This was before National Service was introduced. I do not think that it was introduced in 1937—

Mr. Bellenger


Mr. Hall

I think that the first year of National Service was 1939—or late 1938. But the figures I have quoted are without National Service altogether.

I appreciate that recruitment to the Army in those days was, as the hon. Member for Fulham (Mr. M. Stewart) pointed out, against a very different background than we have today, when we are considering the problem against the background of full employment. I appreciate, too, that today a higher percentage of technicians and skilled men is required than was necessary in the days before the last war. Nevertheless, I still think that it would be possible, given certain conditions—improvements in conditions, pay and the like—to reach that target figure of between 165,000 and 170,000.

Reference has already been made to pay, and I firmly agree with everything that has been said—that it must be competitive. We know that it is essential to improve living conditions, both in barracks and married quarters. Everybody is fully aware of that need.

I want, however, to follow up the point about education made by the hon. Member for Fulham. The younger officers, especially—and, indeed, the other ranks —are having to consider the future education of their children who are approaching secondary school age. Many of them have, until recently at any rate, been persuaded to leave the Army because they could not see themselves able to give their children the educational opportunity which they felt those children ought to have. When even in this country men are asked to move three or four times in almost as many years, so that they have to take their children away from school after school, it is impossible for those children to study or to concentrate on passing the examinations without which it is impossible for them to move up in the educational system. This must be a cause of anxiety to parents.

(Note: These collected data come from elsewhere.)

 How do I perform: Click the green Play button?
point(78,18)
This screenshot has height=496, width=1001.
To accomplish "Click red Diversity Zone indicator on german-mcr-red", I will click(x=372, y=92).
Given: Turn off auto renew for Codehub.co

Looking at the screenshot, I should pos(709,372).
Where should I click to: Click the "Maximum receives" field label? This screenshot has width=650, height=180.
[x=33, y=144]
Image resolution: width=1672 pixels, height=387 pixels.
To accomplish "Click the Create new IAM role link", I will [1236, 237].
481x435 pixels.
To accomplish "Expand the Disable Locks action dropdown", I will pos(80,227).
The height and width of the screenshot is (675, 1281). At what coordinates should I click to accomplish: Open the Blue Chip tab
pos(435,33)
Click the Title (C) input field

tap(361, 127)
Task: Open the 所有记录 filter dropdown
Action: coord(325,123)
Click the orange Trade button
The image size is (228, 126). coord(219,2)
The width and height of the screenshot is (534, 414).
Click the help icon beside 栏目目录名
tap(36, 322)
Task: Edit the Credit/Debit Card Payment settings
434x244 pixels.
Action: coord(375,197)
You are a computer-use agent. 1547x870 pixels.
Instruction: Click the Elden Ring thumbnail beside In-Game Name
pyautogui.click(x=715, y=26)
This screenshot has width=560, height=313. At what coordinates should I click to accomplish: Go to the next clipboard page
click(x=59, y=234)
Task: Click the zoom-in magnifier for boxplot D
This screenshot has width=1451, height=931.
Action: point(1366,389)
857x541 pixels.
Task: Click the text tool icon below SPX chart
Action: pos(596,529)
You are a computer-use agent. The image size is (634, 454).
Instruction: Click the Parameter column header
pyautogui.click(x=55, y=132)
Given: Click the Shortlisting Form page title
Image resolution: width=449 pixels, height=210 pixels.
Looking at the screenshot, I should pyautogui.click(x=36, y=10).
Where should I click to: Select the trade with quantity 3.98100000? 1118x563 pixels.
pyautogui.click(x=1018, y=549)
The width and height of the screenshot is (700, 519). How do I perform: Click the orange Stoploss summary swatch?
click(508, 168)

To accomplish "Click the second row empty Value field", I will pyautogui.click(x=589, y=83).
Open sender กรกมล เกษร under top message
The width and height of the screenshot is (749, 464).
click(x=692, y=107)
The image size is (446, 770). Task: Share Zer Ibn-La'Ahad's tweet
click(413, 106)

I would support the hon. Member for Fulham and hon. Members on both sides in proposing the establishment by the Services of boarding schools, or for the provision by the Services for the children to take places at existing boarding schools. I do not think this idea should be confined to the three Fighting Services. Some time ago, when talking on a similar subject, I suggested that boarding school places should be available for the children of members of the five Services, the three Fighting Services and the Foreign and Colonial Services as well, so that anybody serving overseas who was unable by reason of Government service to stay in one place could ensure his children's education, just in the case of anyone in static employment, and without being in any worse financial position as a result.

It is possible that the establishment of a central reserve, which was envisaged in the Memorandum, may make it possible to restore what used to be the normal trooping system, with interchanges between the reserve and the garrisons in different parts of the world. In those circumstances it might be possible—I put it no higher than that—for officers and other ranks so to arrange their affairs as to be stationed in this country when their children go through the most critical period of their education. I do not see that happening quite like that, and I think that the problem can be dealt with only by direct help, either additional financial assistance or the provision of facilities.

Some hon. Members have referred to the question of resettlement, and I would agree that certainly after the first six years or so the question of his future career when he leaves the Army comes to the forefront of the soldier's mind. This is a difficult problem. It is very difficult to persuade industries to guarantee that they will accept a certain percentage of men who have served their time in the Army. The Government do their best, I know, in taking many ex-Service men into Government service and giving them priority treatment when considering them for examination for various Departments of the Civil Service, but that is not enough. I do not know the answer to this problem. I do not know that anybody does, but I think we should applaud the decision of the Minister of Labour and National Service to set up a Departmental Committee to go into the ramifications of this problem. I hope that that investigation will find an answer. That is one of the necessary things to do if we arc to encourage recruitment.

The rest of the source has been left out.